**Task instructions:**
(a) Rewrite the passage of the dance review that begins at the words "Haruko Crow Nishimura, a" and ends after "peculiar creatures abide.", replacing "woods" with "forest".
(b) Extend the dance review past its final sentence.

At first, this distance between the audience and the performers feels frustrating, but perhaps Mercer is making a point about what’s public and what’s private (such a loaded topic these days). The subject of Baptism, after all, is a secret transformation that takes place inside the human heart.  Eventually Mercer and his dancers emerge from the building and, frolicking to the sounds of a hymn (“Rain Down”), they make public their profession of faith.

A woman in a ruffly white dress bends backward to the camera, her fingers crimped
Haruko Crow Nishimura in Degenerate Art Ensemble's The Gatherer of Spring; Photo by Kathryn Butler

Haruko Crow Nishimura, a visiting artist from Seattle, expresses other concerns in her piece called The Gatherer of Spring. Collaborating with video artist Leo Mayberry, costume designer Wyly Astley, and composer Joshua Kohl under the banner of the Degenerate Art Ensemble, Nishimura leads us deep into the woods where magic is real and peculiar creatures abide.

**Raw data:**

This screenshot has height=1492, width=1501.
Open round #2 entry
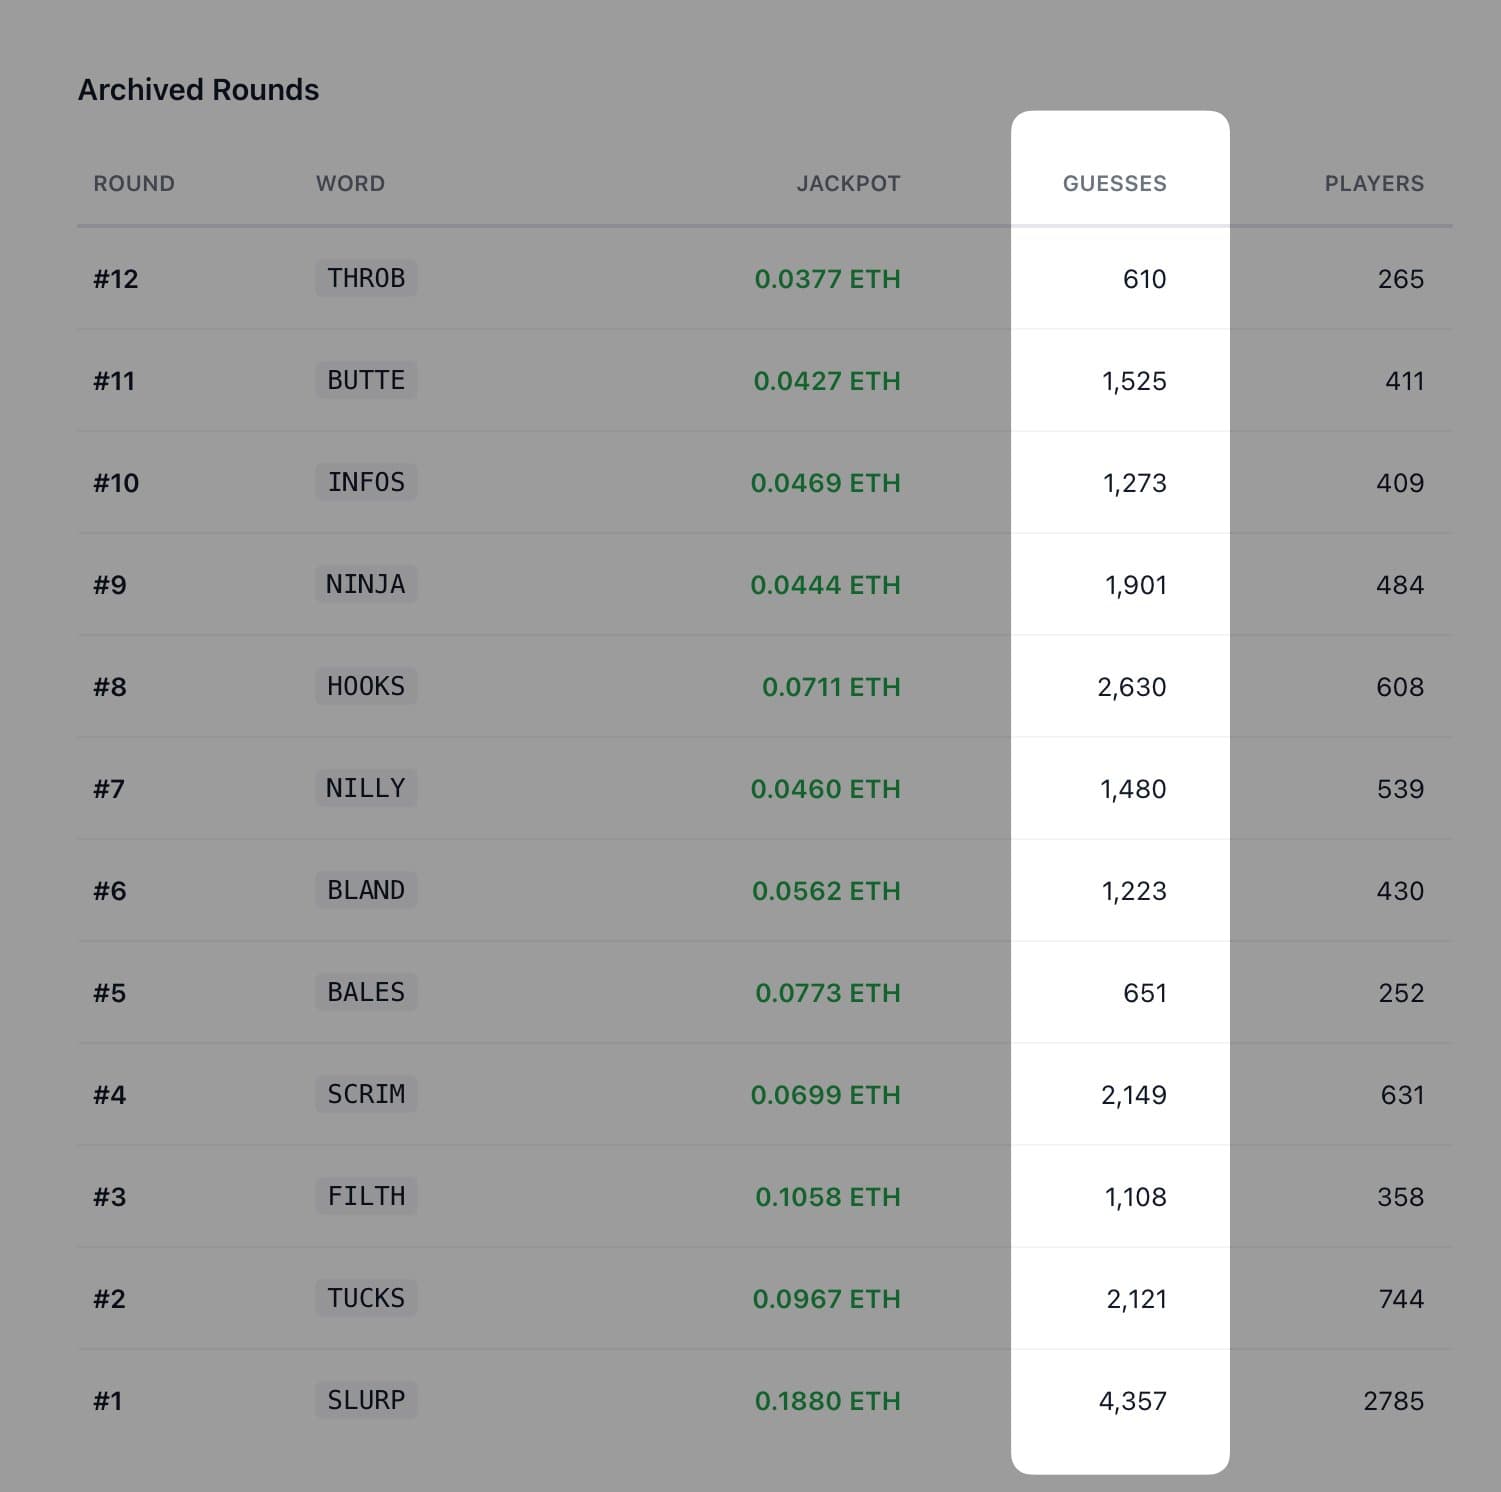click(x=110, y=1299)
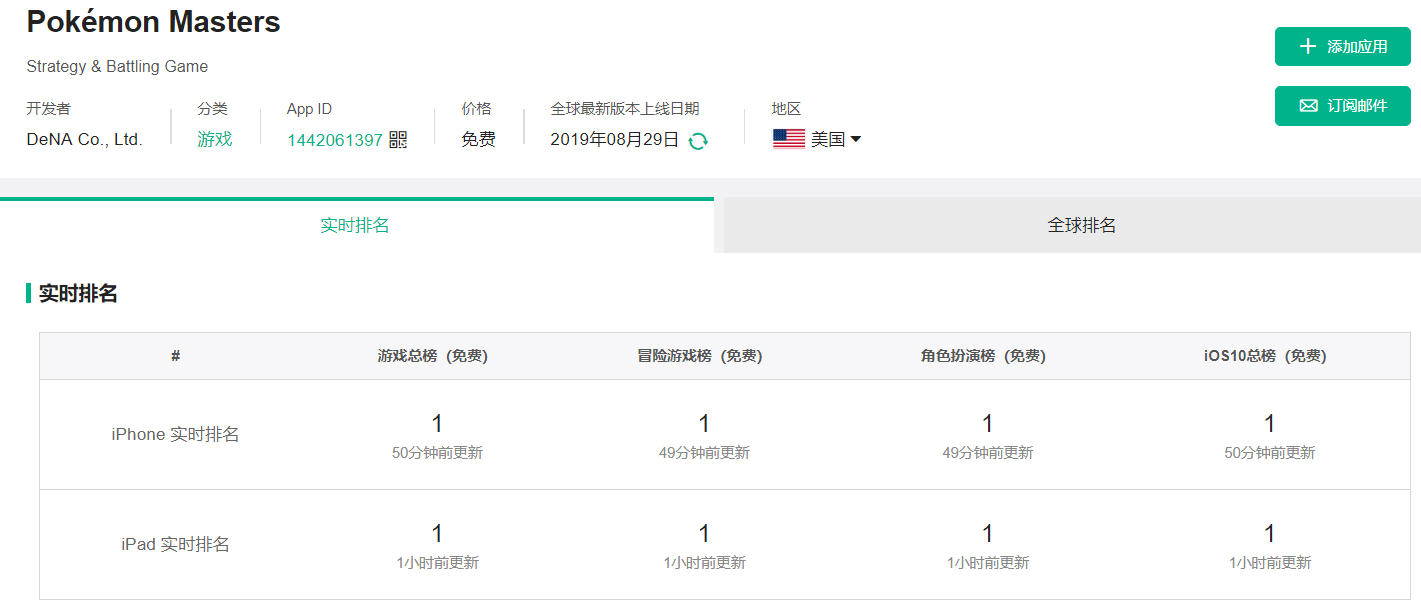Image resolution: width=1421 pixels, height=605 pixels.
Task: Open the App ID 1442061397 link
Action: 335,140
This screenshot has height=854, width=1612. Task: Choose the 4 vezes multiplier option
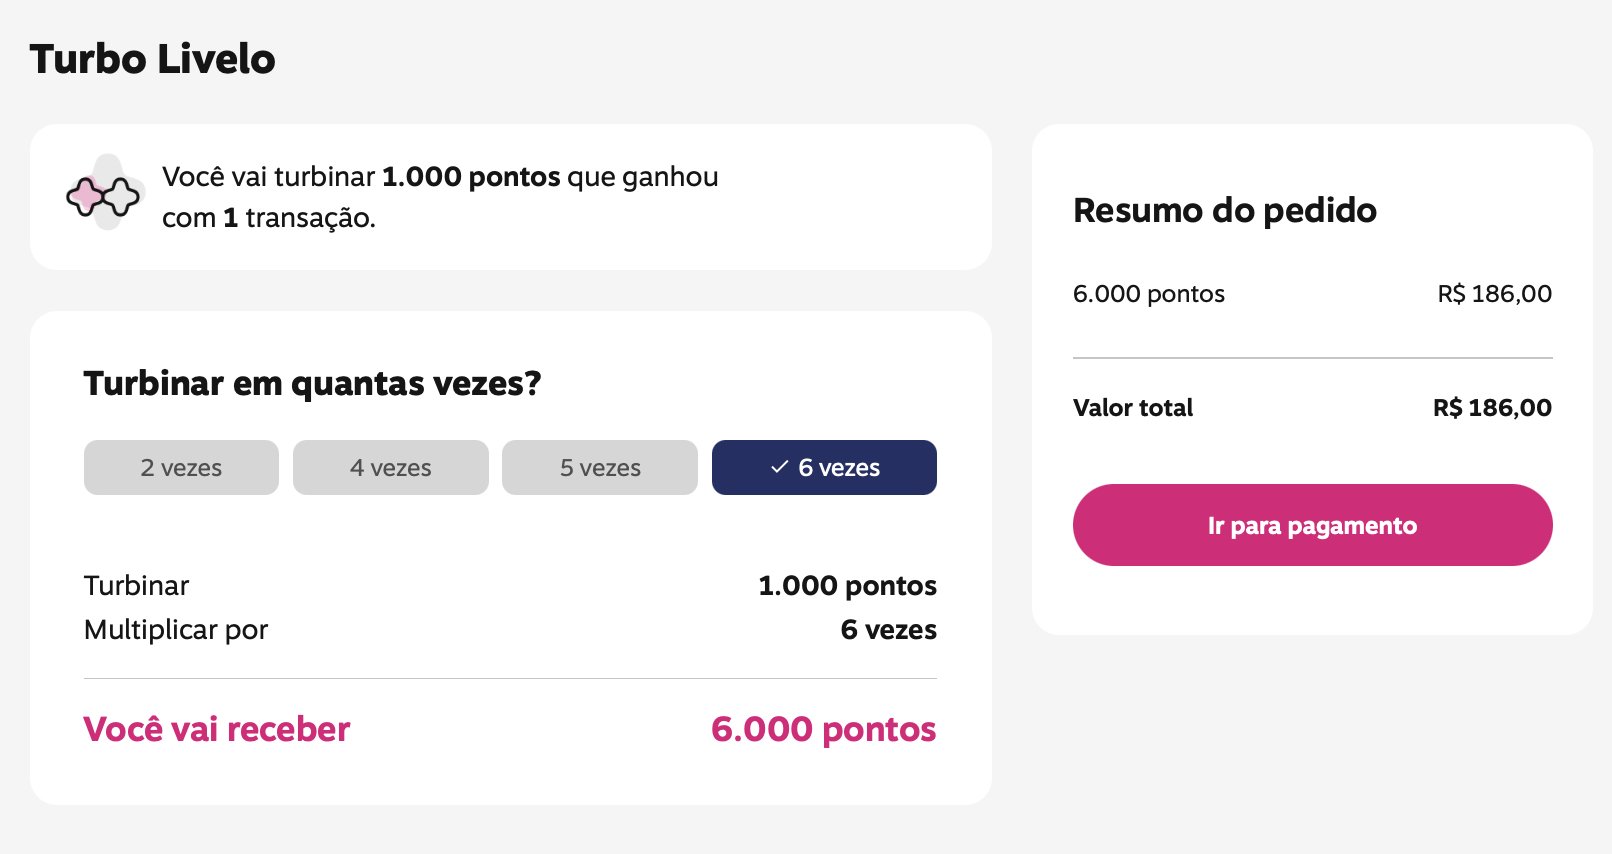point(391,467)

**Results for each task:**
(a)
Haruko Crow Nishimura, a visiting artist from Seattle, expresses other concerns in her piece called The Gatherer of Spring. Collaborating with video artist Leo Mayberry, costume designer Wyly Astley, and composer Joshua Kohl under the banner of the Degenerate Art Ensemble, Nishimura leads us deep into the forest where magic is real and peculiar creatures abide.

(b)
An elaborate, Victorian trellis appears framing the doorway through which Nishimura enters dressed all in white, and wearing a Good Fairy costume decorated with coral, mushrooms, and cabbage leaves. Lifting her skirt with pinched fingers, she steps gingerly onto the gravel. Halting and observant, Nishimura takes in the scene around her. The view seems to please her and allowing her head to loll she adopts a beatific expression. Now her hands begin to wander. Nishimura reaches out with tendril-like arms and feeds herself a morsel. She captures and inspects things we can’t see and handles invisible filaments. A waterfall appears projected on the wall behind her, and then a forest of birch trees.  In the distance, animals howl. After a brief nap (clearly she’s one of those people who can fall asleep anywhere), Nishimura begins softly to vocalize, her whippoorwill call becoming a song.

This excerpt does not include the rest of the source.